Selective restoration of calcium coupling to muscarinic M₃ receptors in contractile cultured airway myocytes

We previously demonstrated that after several days of serum deprivation about one-sixth of confluent cultured canine tracheal myocytes acquire an elongated, structurally and functionally contractile phenotype. These myocytes demonstrated significant shortening on ACh exposure. To evaluate the mechanism by which these myocytes acquire responsiveness to ACh, we assessed receptor-Ca²⁺ coupling using fura 2-AM fluorescence imaging and muscarinic receptor expression using Western analysis.
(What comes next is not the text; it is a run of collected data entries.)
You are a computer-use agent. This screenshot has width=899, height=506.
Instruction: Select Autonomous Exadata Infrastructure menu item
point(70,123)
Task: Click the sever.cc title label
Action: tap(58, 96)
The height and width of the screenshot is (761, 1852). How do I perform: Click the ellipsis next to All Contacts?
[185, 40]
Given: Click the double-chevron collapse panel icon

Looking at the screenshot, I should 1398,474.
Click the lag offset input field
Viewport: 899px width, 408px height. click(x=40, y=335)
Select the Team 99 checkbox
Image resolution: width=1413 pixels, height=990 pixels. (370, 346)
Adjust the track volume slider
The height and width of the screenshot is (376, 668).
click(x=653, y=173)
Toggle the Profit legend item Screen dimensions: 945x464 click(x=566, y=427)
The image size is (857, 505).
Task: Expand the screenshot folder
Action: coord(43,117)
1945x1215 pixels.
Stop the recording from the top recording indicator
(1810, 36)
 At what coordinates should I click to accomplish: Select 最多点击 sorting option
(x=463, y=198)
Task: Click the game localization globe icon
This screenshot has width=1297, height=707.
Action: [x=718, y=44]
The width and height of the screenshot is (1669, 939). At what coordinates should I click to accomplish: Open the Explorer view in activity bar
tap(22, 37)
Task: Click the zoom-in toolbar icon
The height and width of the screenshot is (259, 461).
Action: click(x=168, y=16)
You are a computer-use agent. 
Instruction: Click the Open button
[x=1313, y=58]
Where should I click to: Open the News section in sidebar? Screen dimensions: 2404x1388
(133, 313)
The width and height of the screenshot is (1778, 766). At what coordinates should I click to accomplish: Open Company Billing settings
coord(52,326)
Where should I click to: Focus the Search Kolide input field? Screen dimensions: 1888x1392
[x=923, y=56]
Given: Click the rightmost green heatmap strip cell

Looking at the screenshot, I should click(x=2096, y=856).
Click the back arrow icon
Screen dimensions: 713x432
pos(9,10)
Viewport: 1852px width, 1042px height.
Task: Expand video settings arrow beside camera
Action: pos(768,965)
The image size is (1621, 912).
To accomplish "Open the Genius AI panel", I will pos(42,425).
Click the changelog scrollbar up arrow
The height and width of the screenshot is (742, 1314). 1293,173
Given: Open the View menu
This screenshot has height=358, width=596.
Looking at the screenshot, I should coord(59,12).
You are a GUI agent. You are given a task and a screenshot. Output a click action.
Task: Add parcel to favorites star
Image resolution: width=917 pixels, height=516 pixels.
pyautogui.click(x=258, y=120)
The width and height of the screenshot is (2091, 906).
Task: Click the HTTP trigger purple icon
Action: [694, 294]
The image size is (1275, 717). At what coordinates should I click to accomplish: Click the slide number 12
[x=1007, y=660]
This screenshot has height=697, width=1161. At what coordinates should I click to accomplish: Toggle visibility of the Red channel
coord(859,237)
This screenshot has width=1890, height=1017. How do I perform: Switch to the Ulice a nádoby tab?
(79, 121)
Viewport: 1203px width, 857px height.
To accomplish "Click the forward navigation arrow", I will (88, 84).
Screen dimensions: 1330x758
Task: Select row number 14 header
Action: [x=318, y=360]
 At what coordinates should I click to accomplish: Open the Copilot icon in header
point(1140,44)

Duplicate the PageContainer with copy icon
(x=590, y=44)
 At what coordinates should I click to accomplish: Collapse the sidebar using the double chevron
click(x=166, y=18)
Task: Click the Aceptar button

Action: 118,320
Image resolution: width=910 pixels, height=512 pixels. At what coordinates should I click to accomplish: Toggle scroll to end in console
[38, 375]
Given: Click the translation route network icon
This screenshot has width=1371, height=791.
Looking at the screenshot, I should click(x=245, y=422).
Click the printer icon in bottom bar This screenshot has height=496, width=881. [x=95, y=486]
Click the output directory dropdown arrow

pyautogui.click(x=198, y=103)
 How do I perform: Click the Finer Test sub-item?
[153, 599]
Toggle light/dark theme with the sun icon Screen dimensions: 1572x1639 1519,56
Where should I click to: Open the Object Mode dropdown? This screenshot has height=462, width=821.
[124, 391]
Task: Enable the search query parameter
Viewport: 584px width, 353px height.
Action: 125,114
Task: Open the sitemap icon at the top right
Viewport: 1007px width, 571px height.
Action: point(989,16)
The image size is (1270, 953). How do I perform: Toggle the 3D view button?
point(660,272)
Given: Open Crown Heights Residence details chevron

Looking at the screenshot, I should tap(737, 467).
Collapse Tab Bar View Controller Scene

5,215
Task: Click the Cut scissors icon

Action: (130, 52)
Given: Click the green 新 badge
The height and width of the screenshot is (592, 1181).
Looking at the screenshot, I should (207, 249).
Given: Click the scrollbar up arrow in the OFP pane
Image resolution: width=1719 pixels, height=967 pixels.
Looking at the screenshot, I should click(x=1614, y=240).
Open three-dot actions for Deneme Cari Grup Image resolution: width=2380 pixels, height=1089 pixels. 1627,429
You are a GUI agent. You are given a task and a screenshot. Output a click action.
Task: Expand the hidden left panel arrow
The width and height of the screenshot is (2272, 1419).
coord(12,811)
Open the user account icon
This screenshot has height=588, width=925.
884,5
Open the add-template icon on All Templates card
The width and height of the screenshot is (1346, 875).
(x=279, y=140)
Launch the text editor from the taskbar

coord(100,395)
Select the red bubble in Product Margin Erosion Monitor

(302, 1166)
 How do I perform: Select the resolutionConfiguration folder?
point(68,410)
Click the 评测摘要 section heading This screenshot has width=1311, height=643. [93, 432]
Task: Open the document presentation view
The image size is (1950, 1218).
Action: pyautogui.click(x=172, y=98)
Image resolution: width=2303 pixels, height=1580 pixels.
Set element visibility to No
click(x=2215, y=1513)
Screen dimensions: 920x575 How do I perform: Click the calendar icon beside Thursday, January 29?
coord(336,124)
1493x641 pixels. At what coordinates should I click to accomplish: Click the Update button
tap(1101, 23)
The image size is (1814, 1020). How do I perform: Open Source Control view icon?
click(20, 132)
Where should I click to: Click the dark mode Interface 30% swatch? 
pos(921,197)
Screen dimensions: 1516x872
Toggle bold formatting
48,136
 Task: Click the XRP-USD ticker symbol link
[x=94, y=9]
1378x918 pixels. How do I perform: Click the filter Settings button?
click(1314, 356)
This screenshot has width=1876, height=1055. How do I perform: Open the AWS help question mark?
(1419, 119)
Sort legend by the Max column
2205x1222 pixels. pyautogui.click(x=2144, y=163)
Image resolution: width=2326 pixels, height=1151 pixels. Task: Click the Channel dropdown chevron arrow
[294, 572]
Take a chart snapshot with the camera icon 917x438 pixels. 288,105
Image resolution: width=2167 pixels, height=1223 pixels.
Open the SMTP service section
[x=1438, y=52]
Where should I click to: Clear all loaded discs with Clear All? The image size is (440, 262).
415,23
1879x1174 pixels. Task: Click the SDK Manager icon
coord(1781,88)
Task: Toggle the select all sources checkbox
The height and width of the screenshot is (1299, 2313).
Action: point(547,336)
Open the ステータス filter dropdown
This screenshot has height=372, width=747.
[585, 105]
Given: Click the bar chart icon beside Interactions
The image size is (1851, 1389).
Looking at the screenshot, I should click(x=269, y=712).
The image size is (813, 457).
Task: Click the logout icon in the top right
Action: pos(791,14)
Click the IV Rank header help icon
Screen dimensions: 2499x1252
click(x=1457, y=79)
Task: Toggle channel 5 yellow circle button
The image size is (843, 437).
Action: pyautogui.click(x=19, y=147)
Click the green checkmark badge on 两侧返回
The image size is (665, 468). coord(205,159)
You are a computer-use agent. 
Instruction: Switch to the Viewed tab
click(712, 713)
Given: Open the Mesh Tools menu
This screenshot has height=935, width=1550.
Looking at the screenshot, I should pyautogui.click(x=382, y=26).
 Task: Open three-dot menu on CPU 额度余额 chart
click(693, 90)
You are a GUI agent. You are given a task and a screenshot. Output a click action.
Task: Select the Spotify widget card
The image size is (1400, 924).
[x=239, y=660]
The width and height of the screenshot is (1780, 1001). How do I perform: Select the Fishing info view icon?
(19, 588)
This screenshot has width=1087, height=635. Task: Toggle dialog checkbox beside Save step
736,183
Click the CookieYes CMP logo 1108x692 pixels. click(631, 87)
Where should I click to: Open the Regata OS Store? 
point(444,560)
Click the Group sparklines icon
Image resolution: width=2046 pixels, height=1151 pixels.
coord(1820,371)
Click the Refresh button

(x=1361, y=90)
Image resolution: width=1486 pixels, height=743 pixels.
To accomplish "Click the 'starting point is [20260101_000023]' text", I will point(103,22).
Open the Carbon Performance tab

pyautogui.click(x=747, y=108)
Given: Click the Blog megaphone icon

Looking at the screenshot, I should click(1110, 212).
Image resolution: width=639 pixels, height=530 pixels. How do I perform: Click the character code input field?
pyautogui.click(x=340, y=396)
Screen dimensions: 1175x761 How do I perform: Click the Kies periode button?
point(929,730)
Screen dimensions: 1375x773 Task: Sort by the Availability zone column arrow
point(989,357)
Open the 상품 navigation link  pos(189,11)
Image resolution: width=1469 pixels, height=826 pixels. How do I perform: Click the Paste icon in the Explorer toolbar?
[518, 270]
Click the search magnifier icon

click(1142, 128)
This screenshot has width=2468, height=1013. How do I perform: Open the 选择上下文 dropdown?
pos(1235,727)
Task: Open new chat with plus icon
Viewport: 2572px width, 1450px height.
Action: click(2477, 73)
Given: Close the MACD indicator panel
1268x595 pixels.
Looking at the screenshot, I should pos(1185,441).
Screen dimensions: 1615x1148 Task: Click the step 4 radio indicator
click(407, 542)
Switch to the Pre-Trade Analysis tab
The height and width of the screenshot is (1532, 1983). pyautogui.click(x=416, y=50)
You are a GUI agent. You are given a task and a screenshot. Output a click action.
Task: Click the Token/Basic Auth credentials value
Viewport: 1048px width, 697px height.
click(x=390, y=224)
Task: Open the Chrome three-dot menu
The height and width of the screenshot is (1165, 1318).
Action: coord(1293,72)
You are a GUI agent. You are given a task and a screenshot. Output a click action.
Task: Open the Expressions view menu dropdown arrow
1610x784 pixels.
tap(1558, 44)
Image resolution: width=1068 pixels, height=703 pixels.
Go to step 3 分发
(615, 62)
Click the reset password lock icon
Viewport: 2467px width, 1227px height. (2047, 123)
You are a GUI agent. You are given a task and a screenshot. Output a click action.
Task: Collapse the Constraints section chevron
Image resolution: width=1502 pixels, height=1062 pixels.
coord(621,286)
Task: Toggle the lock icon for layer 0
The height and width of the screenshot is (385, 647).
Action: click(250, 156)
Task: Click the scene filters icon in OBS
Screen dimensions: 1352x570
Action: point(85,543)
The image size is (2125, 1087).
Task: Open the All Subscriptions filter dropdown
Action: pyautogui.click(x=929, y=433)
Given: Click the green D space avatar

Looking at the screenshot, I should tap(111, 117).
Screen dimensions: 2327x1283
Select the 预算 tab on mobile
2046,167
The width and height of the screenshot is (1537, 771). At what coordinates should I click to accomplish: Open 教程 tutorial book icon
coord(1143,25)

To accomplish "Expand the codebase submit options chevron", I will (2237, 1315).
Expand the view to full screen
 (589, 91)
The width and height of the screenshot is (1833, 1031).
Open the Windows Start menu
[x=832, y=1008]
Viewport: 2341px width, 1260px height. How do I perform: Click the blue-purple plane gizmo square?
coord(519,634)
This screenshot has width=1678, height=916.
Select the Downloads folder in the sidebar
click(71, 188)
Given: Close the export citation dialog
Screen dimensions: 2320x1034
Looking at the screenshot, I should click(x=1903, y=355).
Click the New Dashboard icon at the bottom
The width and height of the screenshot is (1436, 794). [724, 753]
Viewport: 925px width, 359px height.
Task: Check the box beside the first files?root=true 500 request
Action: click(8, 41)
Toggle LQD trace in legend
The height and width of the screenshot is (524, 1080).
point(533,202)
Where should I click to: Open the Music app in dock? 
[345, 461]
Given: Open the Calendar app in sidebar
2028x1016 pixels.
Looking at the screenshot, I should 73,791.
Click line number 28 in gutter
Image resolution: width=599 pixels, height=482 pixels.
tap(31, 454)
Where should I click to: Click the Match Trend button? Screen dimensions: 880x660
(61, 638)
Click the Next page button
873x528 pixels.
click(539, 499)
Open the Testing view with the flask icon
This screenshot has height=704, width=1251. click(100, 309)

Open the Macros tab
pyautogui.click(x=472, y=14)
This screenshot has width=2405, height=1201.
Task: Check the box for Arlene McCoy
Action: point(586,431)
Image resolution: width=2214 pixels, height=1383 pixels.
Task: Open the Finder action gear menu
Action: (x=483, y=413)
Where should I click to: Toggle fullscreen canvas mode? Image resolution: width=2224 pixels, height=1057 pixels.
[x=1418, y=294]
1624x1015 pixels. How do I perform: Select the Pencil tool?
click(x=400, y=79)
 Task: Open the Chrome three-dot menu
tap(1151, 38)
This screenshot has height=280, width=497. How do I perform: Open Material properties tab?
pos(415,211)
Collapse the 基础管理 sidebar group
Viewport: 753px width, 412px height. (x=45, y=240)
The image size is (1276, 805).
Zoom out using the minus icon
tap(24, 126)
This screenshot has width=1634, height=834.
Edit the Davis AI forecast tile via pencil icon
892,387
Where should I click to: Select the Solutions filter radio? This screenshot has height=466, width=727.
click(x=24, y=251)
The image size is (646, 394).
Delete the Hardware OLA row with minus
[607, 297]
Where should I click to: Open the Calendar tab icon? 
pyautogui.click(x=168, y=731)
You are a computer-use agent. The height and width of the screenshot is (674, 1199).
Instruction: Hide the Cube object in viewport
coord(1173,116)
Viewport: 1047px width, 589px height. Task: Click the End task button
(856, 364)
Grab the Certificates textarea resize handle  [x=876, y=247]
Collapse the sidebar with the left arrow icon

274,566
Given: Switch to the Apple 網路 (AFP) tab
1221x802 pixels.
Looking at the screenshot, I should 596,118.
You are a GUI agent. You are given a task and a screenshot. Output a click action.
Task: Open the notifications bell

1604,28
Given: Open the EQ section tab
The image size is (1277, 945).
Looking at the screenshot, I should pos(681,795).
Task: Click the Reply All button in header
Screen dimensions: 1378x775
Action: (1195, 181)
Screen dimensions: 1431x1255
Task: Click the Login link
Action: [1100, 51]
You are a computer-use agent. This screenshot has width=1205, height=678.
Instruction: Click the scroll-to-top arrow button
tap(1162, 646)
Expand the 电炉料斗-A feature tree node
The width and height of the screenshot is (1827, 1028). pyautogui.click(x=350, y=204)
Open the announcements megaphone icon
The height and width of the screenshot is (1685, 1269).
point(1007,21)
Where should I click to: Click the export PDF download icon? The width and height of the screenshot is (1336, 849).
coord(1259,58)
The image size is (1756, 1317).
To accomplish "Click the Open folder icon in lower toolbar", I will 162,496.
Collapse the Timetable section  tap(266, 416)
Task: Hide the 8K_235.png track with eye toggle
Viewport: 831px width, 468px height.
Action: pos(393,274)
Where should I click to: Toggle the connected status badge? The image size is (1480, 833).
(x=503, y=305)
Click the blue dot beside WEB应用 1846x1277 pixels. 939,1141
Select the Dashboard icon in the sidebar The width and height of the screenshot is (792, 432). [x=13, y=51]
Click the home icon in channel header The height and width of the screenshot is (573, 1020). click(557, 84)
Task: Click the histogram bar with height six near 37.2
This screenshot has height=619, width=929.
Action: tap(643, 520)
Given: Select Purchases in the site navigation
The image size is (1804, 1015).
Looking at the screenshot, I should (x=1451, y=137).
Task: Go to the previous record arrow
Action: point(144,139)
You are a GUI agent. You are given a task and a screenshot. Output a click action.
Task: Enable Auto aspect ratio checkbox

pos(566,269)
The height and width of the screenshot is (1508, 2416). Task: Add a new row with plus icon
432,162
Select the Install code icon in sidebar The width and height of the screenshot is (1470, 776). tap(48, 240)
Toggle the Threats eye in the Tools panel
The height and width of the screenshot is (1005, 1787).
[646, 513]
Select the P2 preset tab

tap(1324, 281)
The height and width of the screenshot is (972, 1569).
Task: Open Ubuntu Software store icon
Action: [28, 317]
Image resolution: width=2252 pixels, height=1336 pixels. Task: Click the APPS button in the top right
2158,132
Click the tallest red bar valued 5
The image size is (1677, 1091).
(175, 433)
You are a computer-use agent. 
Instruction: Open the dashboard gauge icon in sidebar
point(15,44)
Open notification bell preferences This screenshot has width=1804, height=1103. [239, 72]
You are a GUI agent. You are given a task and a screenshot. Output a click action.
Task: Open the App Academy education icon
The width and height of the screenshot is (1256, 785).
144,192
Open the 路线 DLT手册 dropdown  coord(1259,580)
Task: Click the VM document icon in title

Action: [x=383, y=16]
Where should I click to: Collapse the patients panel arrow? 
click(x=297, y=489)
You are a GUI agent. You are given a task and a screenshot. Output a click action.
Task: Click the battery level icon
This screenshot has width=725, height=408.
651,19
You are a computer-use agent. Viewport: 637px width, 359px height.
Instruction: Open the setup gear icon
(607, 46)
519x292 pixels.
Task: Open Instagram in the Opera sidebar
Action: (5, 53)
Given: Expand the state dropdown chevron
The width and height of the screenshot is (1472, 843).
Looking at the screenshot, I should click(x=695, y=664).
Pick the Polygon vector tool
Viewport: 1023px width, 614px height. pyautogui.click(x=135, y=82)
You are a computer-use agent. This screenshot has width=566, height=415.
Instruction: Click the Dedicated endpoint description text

Cells were grown to confluence in 10% fetal bovine serum and then maintained for 7-13 days in serum-free medium. A fraction of serum-deprived cells exhibited reproducible intracellular Ca²⁺ mobilization in response to ACh that was uniformly absent from airway myocytes before serum deprivation. The Ca²⁺ response to 10^-4 M ACh was ablated by inositol 1,4,5-trisphosphate (IP₃) receptor blockade using 10^-6 M xestospongin C but not by removal of extracellular Ca²⁺. Also, 10^-7 M atropine or 10^-7 M 4-diphenylacetoxy-N- methylpiperidine completely blocked the response to ACh, but intracellular Ca²⁺ mobilization was not ablated by 10^-6 M pirenzepine or 10^-6 M methoctramine. In contrast, 10^-5 M bradykinin (BK) was without effect in these ACh-responsive myocytes. Interestingly, myocytes that did not respond to ACh demonstrated robust increases in intracellular Ca²⁺ on exposure to 10^-5 M BK that were blocked by removal of extracellular Ca²⁺ and were only modestly affected by IP₃ receptor blockade. Serum deprivation increased the abundance of M₃ receptor protein and of BK₂ receptor protein by two- to threefold in whole cell lysates within 2 days of serum deprivation, whereas M₂ receptor protein fell by >75%. An increase in M₃ receptor abundance and restoration of M₃ receptor-mediated Ca²⁺ mobilization occur concomitant with reacquisition of a contractile phenotype during prolonged serum deprivation. These data demonstrate plasticity in muscarinic surface receptor expression and function in a subpopulation of airway myocytes that show mutually exclusive physiological and pharmacological diversity with other cells in the same culture.